* _Exercise a_
Transcribe the stretch from "Scripted by Curtis" through "things are heading." in the review of Burnt Offerings below.

As an everyday safety measure, it’s important to learn to observe warning signs when they appear – especially warning signs that reveal themselves in bright, blinking neon – but unfortunately the Rolfs never developed that skill so not only do they shrug off the cheap rent and the spooky siblings (who like to talk about the house as though it were alive) but they even agree to take care of the Allardyces’ elderly mother who resides in a secluded bedroom in the mansion’s attic.
As the Allardyces explain, their mother never leaves her room and a tray with food will have to be prepared three times a day and left outside the mother’s door. What could be easier? Why the Allardyces would entrust the care of their mother for the entire summer to a family of strangers is briefly questioned by Ben but then quickly brushed off. After all, when you have the opportunity to live in a mansion for the entire summer for just $900, why ask too many troublesome questions?
Pushing aside whatever minimal doubts they might be harboring, the Rolf family head to Allardyce Mansion with the elderly Aunt Elizabeth (Bette Davis) in tow to share in all the fun and frivolity to come. Of course, the big dream summer they were hoping for doesn’t quite pan out. Ben suffers odd fits of blind rage (he tries to drown David in the swimming pool at one point), the once-spry Elizabeth (who chatted excitedly about acquiring her learner’s permit while on the ride up to Allardyce Mansion) quickly starts to deteriorate – wanting to sleep her days away and beginning to doubt her own memory – and Marian develops a weirdly obsessive relationship with the unseen Allardyce mother. Marian goes past leaving prepared trays to actually entering the woman’s room and once she does so she is quick to block anyone else in the family from making contact with their mysterious housemate.
Scripted by Curtis along with frequent collaborator William F. Nolan (Trilogy of Terror, The Norliss Tapes), Burnt Offerings is a slow burn of a film as the Rolfs gradually come apart under the uncanny influence of the house. While the house had been in a state of disrepair and neglect when they arrived, the longer the Rolfs stay and the worse their own mental and physical states become, the better the house looks. Even the dead flowers in the greenhouse are coming back to life and it doesn’t take a seasoned student of horror to see where things are heading.
It’s always odd to revisit movies that once terrified you and to see them with very different eyes and Burnt Offerings definitely appears very different now than how I – and surely how many of my generation – remember it. It no longer has anywhere near the same intensity (and not just because it’s dated – there are movies of even older vintage that I still find frightening) but yet some of its imagery is still effective.
The recurring specter of a black-clad chauffeur (Anthony James) was a chilling sight for me a child and it’s easy to see why James’ coldly smiling face (his eyes hid behind a pair of reflective sunglasses) was distressing. James’ chauffeur (who never utters a line of dialogue) is right up there with Reggie Nadler’s Mr. Barlow from Salem’s Lot when it comes to the great boogeymen of ‘70s horror.

* _Material provided_
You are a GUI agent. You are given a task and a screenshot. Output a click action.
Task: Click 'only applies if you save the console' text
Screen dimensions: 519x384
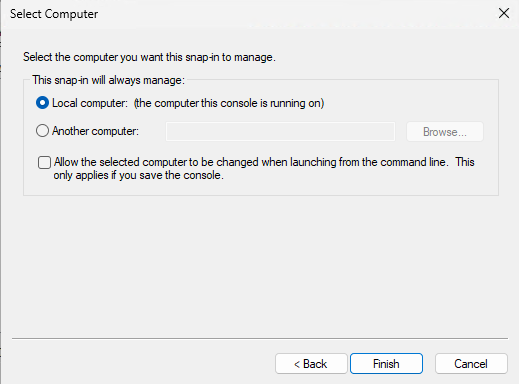pyautogui.click(x=138, y=175)
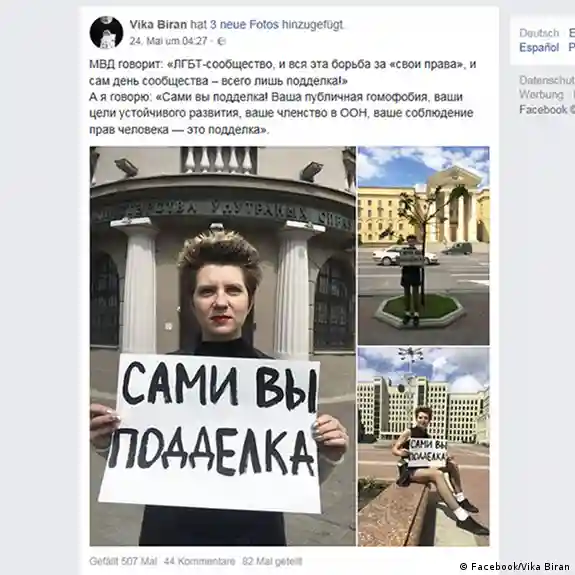The height and width of the screenshot is (575, 575).
Task: Click the Facebook copyright footer text
Action: (547, 109)
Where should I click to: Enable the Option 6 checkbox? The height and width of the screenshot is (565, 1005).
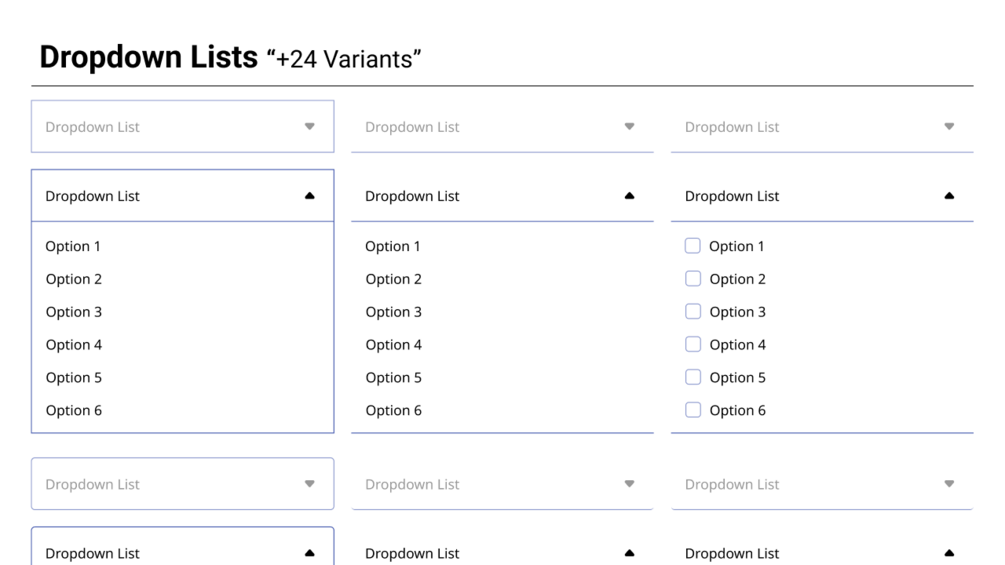click(693, 410)
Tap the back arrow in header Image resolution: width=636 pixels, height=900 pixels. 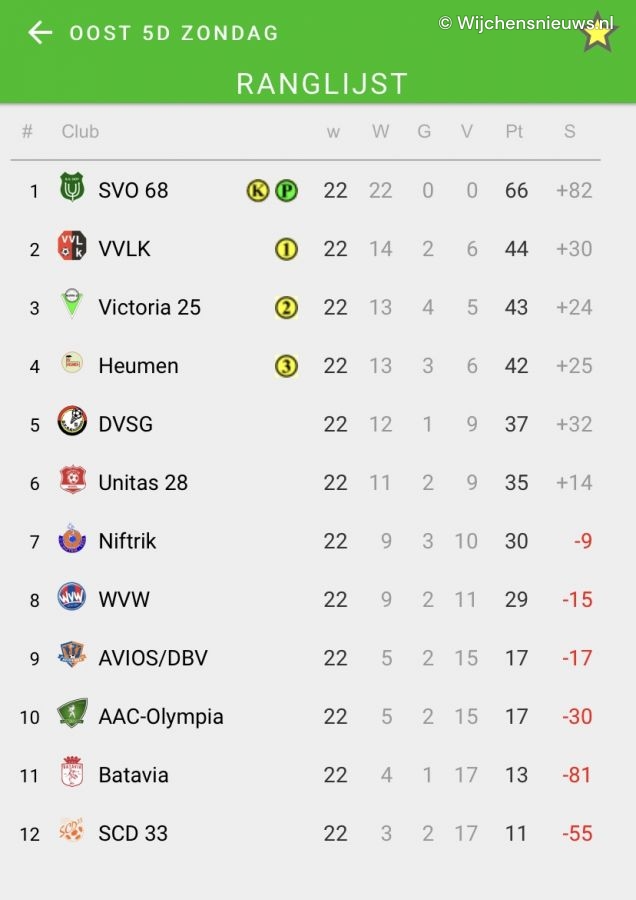click(40, 33)
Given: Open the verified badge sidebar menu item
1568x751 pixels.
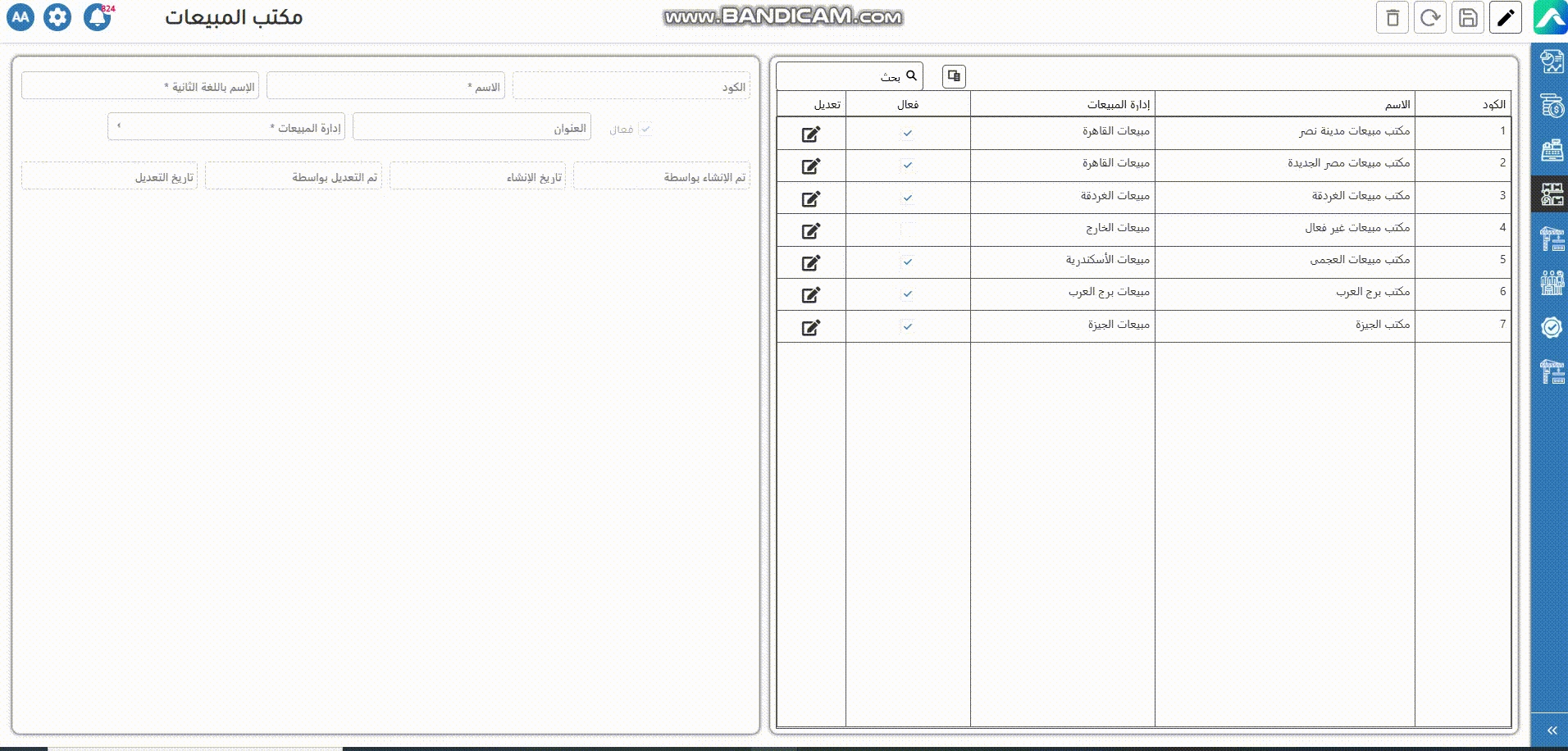Looking at the screenshot, I should [1552, 328].
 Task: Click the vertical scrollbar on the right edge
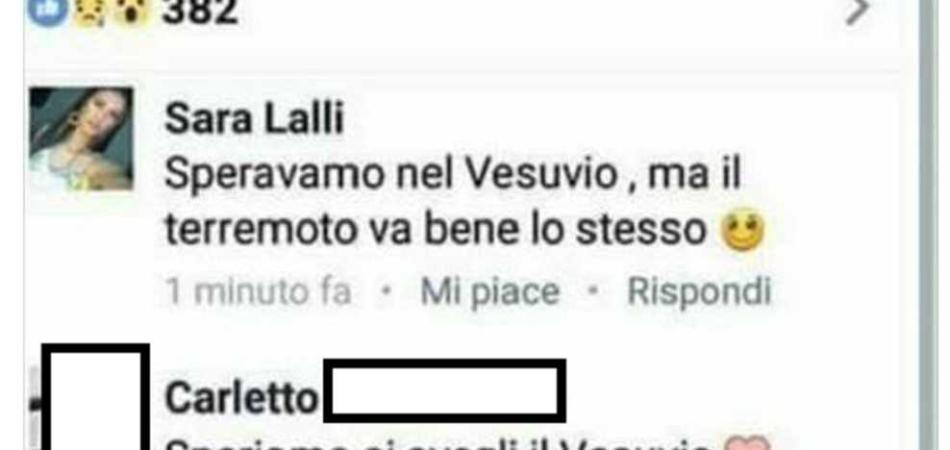[928, 225]
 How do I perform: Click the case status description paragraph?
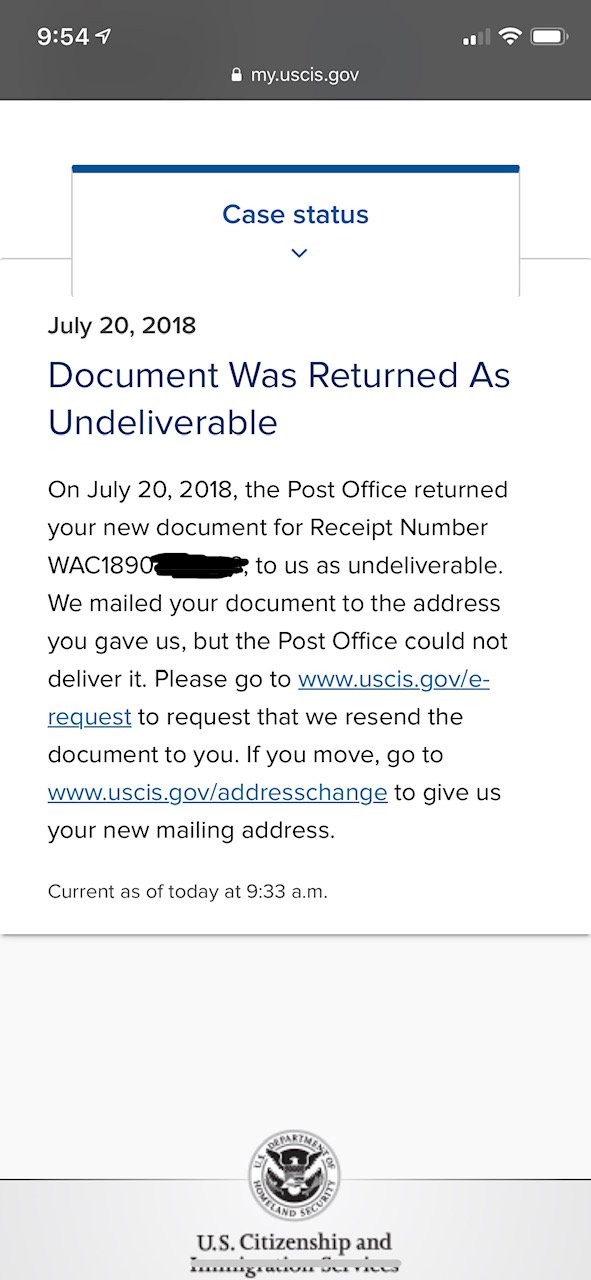click(x=279, y=660)
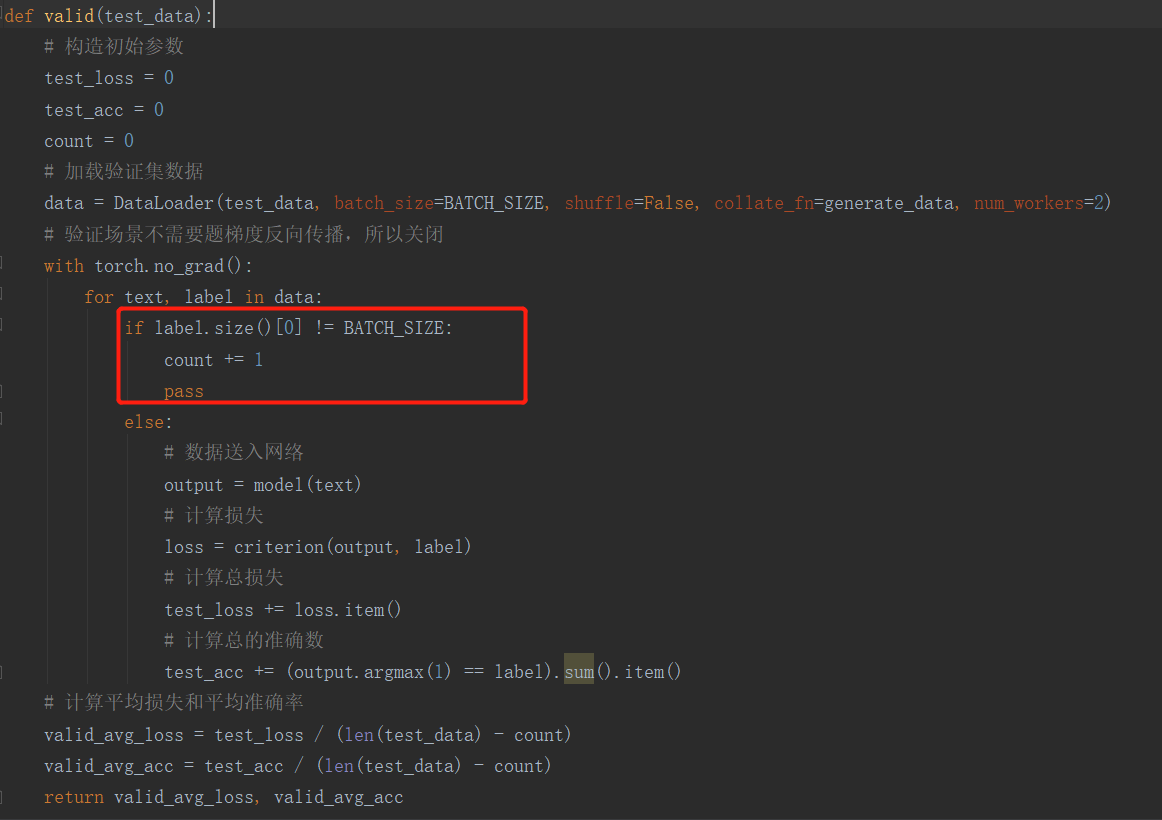Click the pass statement
The image size is (1162, 820).
click(x=184, y=390)
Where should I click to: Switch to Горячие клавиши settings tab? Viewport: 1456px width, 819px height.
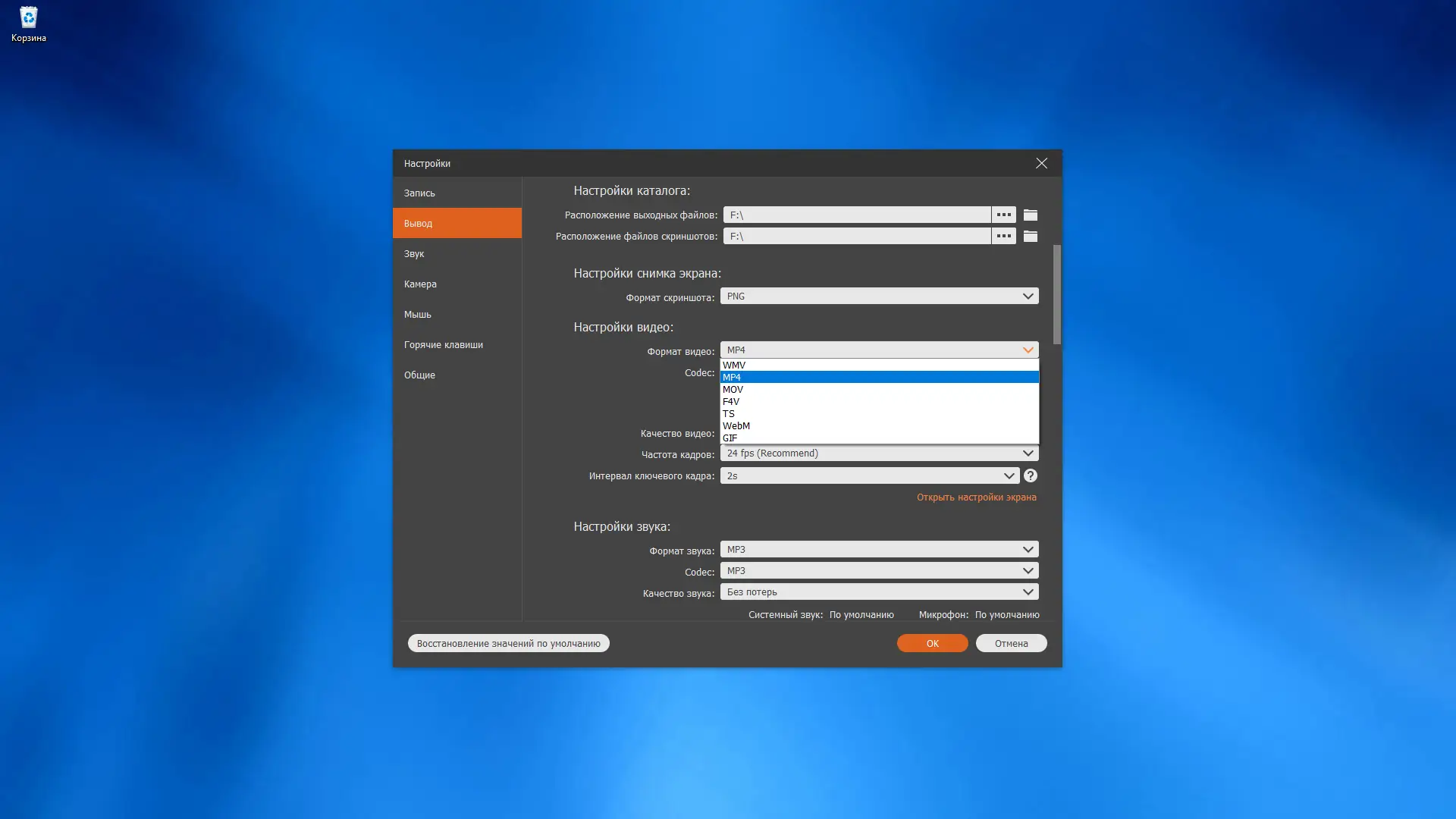click(x=444, y=345)
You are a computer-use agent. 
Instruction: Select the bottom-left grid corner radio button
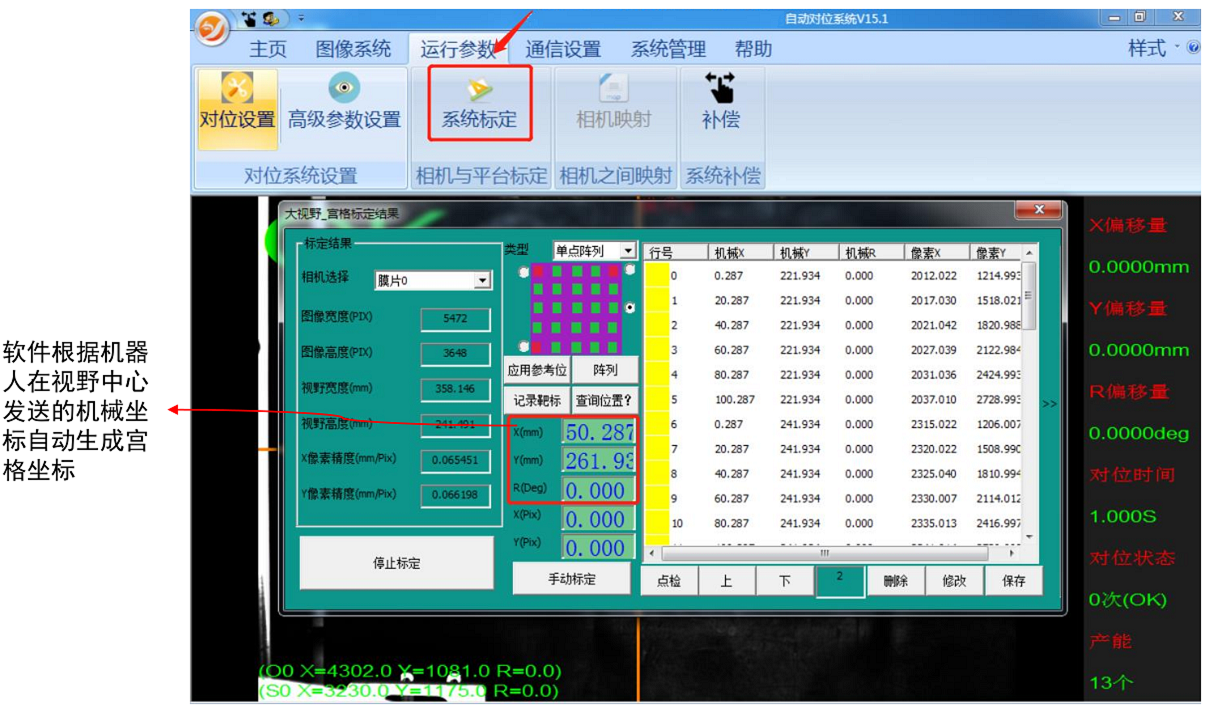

* _Exercise b_
Give the stretch of the records above from the line containing "You are a computer-use agent." through the end of the records as a JSON list of strings, one string per line, with blank lines and pictures left out.

* _Exercise solution a_
Scripted by Curtis along with frequent collaborator William F. Nolan (Trilogy of Terror, The Norliss Tapes), Burnt Offerings is a slow burn of a film as the Rolfs gradually come apart under the uncanny influence of the house. While the house had been in a state of disrepair and neglect when they arrived, the longer the Rolfs stay and the worse their own mental and physical states become, the better the house looks. Even the dead flowers in the greenhouse are coming back to life and it doesn’t take a seasoned student of horror to see where things are heading.

* _Exercise solution b_
[
  "You are a computer-use agent. ",
  "Instruction: Select the bottom-left grid corner radio button"
]